• Exercise description: Lines below that hold the word "resolution" must be copied in full.

Start of Supplied entries

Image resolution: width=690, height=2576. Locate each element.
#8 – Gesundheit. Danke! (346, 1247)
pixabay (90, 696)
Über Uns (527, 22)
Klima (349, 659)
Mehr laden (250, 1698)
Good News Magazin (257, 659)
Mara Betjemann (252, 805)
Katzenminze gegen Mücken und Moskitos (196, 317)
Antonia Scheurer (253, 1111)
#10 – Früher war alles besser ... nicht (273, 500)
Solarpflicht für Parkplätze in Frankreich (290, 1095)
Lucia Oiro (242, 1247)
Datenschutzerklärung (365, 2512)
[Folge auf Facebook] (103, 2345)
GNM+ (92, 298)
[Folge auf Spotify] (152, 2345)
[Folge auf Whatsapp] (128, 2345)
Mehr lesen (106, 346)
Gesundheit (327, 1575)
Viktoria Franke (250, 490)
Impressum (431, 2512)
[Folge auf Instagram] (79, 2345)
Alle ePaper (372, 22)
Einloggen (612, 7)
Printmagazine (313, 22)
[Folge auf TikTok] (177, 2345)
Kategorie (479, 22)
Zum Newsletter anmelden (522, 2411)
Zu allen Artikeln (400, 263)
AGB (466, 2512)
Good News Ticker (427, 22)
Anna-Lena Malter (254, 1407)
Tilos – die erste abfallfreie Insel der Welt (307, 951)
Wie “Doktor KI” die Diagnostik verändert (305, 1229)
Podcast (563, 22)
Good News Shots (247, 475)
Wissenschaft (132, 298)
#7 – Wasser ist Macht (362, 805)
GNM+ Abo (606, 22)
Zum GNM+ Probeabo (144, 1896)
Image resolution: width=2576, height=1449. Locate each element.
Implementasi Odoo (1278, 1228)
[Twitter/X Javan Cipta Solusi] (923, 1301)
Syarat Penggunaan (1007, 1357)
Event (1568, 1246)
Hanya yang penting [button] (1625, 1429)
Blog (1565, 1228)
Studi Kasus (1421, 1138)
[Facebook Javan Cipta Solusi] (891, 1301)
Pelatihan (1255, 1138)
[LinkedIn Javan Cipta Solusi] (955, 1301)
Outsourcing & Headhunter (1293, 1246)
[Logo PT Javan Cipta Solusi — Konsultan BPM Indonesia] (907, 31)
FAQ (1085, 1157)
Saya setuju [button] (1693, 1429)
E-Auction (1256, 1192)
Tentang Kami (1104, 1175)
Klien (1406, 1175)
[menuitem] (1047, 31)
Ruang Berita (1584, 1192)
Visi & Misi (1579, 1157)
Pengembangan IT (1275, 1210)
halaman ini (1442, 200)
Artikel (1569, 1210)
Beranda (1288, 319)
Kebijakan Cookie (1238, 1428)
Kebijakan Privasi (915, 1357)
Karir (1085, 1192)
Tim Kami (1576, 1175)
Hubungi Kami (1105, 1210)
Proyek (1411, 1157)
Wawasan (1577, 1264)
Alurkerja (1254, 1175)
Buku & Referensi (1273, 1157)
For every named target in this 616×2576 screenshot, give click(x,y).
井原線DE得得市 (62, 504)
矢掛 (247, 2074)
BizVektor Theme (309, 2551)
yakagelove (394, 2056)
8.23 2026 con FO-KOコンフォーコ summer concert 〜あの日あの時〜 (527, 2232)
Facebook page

End of Supplied entries

• Problem solution:
Image resolution: width=690, height=2576. Locate each element.
Image resolution: width=2576, height=1449. Locate each element.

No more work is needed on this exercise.